- **What you have to do**: Omit the pictures, but give back every entry below exactly as written.

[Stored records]
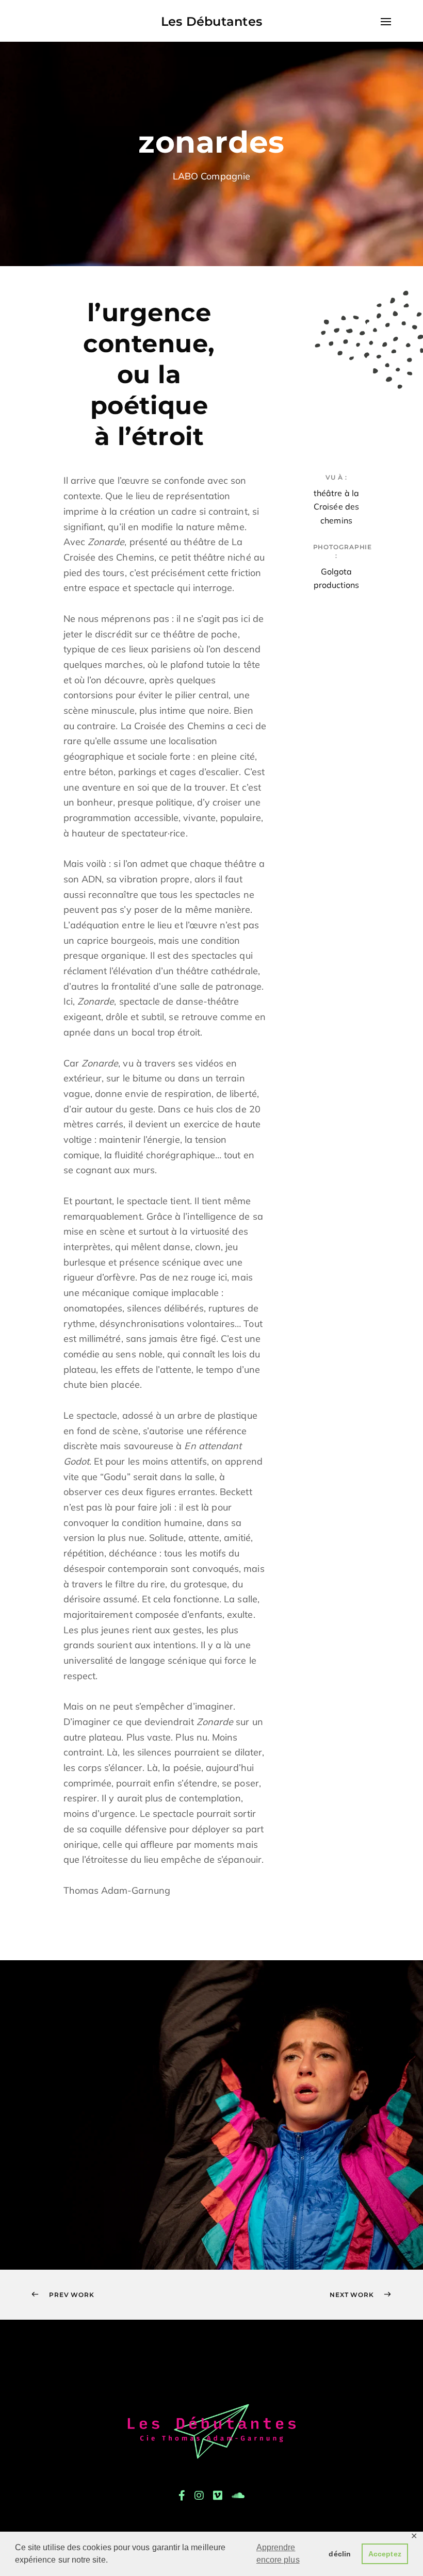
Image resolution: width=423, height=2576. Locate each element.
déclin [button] (339, 2554)
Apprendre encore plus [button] (278, 2553)
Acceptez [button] (384, 2554)
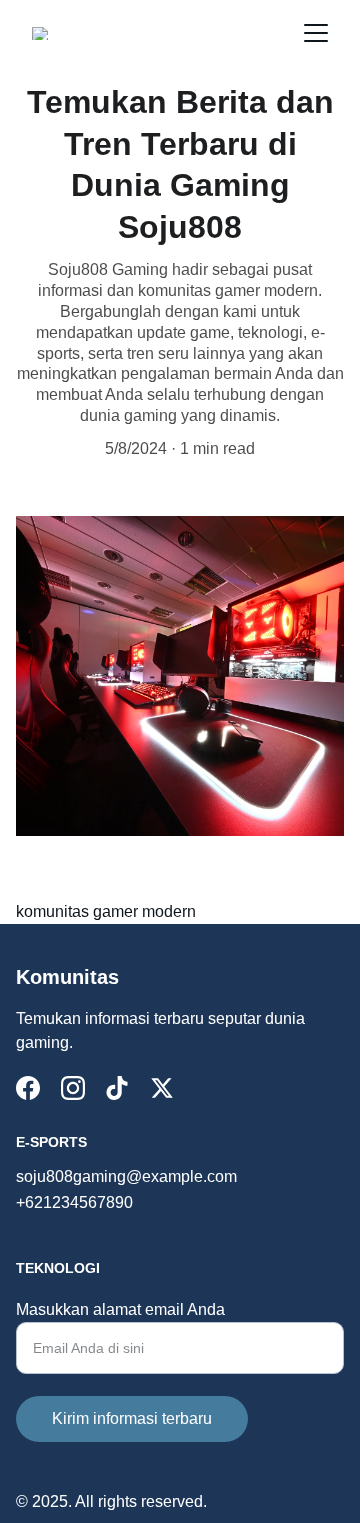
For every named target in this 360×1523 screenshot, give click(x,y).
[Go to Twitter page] (162, 1088)
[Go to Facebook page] (28, 1088)
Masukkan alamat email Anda (120, 1309)
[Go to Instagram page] (73, 1088)
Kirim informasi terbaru (132, 1418)
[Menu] (316, 33)
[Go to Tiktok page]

- **Exercise output**:
Image resolution: width=423, height=2576. Locate each element.
déclin [button] (339, 2554)
Apprendre encore plus [button] (278, 2553)
Acceptez [button] (384, 2554)
For every named target in this 360×1523 screenshot, give click(x,y).
[Go to Twitter page] (162, 1088)
[Go to Facebook page] (28, 1088)
Masukkan alamat email Anda (120, 1309)
[Go to Instagram page] (73, 1088)
Kirim informasi terbaru (132, 1418)
[Menu] (316, 33)
[Go to Tiktok page]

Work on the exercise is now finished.